Phew! That was a close one!
For a moment there, I was spiraling down and down, descending into a bathetic pile of self-pity, thinking about the sad state of my country.
What a fool I was. I'm sure glad that Vice President Biden was good enough to give me a cold slap of reality in a speech this week, when he said that unhappy progressives need to "buck up" and "stop whining." Good point, Joe!
And thanks to President Barack, too, for bringing me to my senses by admonishing us that "It is inexcusable for any Democrat or progressive right now to stand on the sidelines in this midterm election. The idea that we've got a lack of enthusiasm in the Democratic base, that people are sitting on their hands complaining, is just irresponsible."

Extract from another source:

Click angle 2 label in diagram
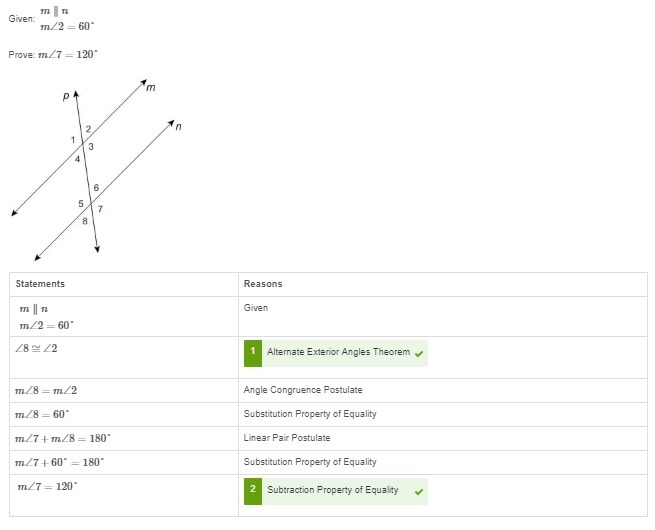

I was a little confused about these comments at first, given that progressives have been almost entirely excluded from Obama's cabinet and White House team these last two years. I was a little puzzled by these remarks initially, since the administration has blown off liberals in every single one of its key legislative initiatives or policy decisions. And I was a bit perplexed when I first heard these statements, given that Obama and his team have been widely reported to not only be uninterested in the preferences of the progressives in their base, but also to be condescendingly dismissive of us good folks in the "professional left." You know -- the ones who will only "be satisfied when we have Canadian health care and we've eliminated the Pentagon," as his press secretary recently described us.
But then I realized what a fool I was being. Then I saw that I needed to stop whining so much. I realized it was time to buck up for Barry.
The president said, "Everybody out there has to be thinking about what's at stake in this election." And he's right. And so I did. I thought about what's at stake, and I realized that this is a really important election after all. I realized that things could be one helluva lot worse next year if we progressives don't stop whining and if we don't start bucking up, and fast!
Think about it.
We could end up with a government that instantly responds to the
five-alarm fire of economic meltdown by bailing out the very Wall Street
banks that created the mess, one hundred cents on the dollar, while
doing next to nothing for the other ninety-eight percent of us in the
middle and working classes.
We could have a government that is populated by proteges of Robert Rubin, the Goldman Sachs wonder boy whose enthusiasm for deregulation while he was Bill Clinton's Treasury Secretary has now crashed the global economy.
We could have a government that refuses to seriously reform the deregulatory policies that got us into this crisis. Maybe it would pass a "reform" bill, but you can bet the law wouldn't actually deal with key threats like derivatives. Nor would it separate ordinary banking from market speculation. And it would probably leave us with banks that are more gargantuan than ever, and more "too big to fail" than they were in 2008.
We could have a government that doesn't spend any political capital whatsoever on creating temporary jobs to keep people afloat during a crisis, and doesn't even care much about extending their unemployment benefits during the deepest recession since the Great Depression.
We could have a government that runs a mortgage relief program supposedly designed to keep people from losing their houses, but instead leaves sinking homeowners worse off than if they hadn't applied at all.
We could have a government that continues the Bush era legislation that actually gives tax incentives to corporations picking up their manufacturing plants and all the jobs associated with them and exporting everything overseas.
If we don't buck up, we could wind up having the kind of person George W. Bush might pick for running the Pentagon as our Secretary of Defense.
We could find ourselves mired endlessly in some Asian war whose purpose can't even be identified. Heck, if you thought Bush was bad, the next government might go so far as to triple the number of troops in Afghanistan.